Mosquitoes

Overview

Mosquitoes kill more people than any other animal in the world, about 760,000 people annually. Though there are more than 3,500 species of mosquitoes, and only a very small fraction of them bite humans, the diseases that skeeters carry can be very deadly. Malaria, dengue, West Nile virus, and more, sicken and kill humans and other animals, too. Only females bite humans, and they suck our blood because they need blood proteins to sustain their eggs.

1440 Findings

Hours of research by our editors, distilled into minutes of clarity.

  • Learn about the basic anatomy of mosquitoes

    This short explainer video breaks down the mosquito's general body components, highlighting how mosquitoes breathe, fly, and more. It also touches on how experts can tell different mosquito species apart.

  • Mosquitoes even have olfactory receptors on their sperm

    Male mosquitoes, which don't bite humans, have fewer olfactory receptors than females on their antennae—they don't need them to locate blood meals. But they do have this same type of receptor located in the tail of their sperm, thought to help bring egg and sperm together.

  • How we helped make Aedes aegypti mosquitoes such a problem

    Mosquito genome sequencing data suggests that Aedes aegypti mosquitoes first started specializing on human blood around 5,000 years ago—when climates shifted and humans started domesticating plants in Africa and stored large amounts of water that may have attracted the bugs.

  • Mosquitoes are the world's deadliest animal—gene drives could kill them

    Historically, killing all disease-carrying mosquitoes has not seemed practical and there are concerns about disrupting food webs. Gene editing to render female mosquitoes infertile creates the theoretical possibility of wiping out disease-carrying species, but concerns remain about effectively limiting this engineered trait to target species.

  • Iceland, the last mosquito-free country, detected them in 2025

    Recently several of the mosquito species Culiseta annulata were documented in Iceland—the last country that had not yet seen them, underscoring that climate change is shifting the bugs' patterns. Mosquitoes can hide out in human structures to survive icy temperatures. The bugs are now known to live everywhere except the continent of Antarctica.
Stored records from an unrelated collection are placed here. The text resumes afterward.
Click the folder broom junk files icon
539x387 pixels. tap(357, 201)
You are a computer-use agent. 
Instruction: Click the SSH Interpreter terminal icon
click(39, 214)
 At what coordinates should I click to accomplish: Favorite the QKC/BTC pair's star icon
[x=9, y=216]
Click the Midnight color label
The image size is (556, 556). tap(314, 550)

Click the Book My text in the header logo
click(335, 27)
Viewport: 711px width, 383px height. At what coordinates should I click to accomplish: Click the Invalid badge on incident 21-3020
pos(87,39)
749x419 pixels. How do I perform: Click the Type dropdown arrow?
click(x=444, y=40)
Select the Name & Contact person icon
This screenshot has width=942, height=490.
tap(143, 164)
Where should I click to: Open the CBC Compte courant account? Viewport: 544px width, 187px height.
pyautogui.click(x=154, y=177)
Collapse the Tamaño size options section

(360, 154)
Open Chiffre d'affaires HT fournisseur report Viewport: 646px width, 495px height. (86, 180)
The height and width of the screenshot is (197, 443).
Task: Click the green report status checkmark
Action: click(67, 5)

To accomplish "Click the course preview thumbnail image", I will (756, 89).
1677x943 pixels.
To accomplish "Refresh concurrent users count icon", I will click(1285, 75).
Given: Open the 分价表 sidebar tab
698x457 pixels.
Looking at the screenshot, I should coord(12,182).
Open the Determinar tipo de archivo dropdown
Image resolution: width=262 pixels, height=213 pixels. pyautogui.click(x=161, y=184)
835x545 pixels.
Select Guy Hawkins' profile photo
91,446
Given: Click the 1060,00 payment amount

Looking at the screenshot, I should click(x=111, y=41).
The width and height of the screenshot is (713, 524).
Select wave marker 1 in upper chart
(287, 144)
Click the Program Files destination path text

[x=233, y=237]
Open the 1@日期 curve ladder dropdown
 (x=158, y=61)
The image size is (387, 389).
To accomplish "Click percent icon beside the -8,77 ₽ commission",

  • Explore inside a mosquito factory where millions of mosquitoes are bred weekly

    In Medellin, Colombia, scientists are infecting Aedes aegypti mosquitoes with Wolbachia, a bacterium that wouldn't otherwise infect the species, but does block its ability to transmit dengue, Zika, yellow fever, and chikungunya. In the wild, infected mosquitoes would breed with wild mosquitoes, pass down Wolbachia, and thus reduce disease transmission.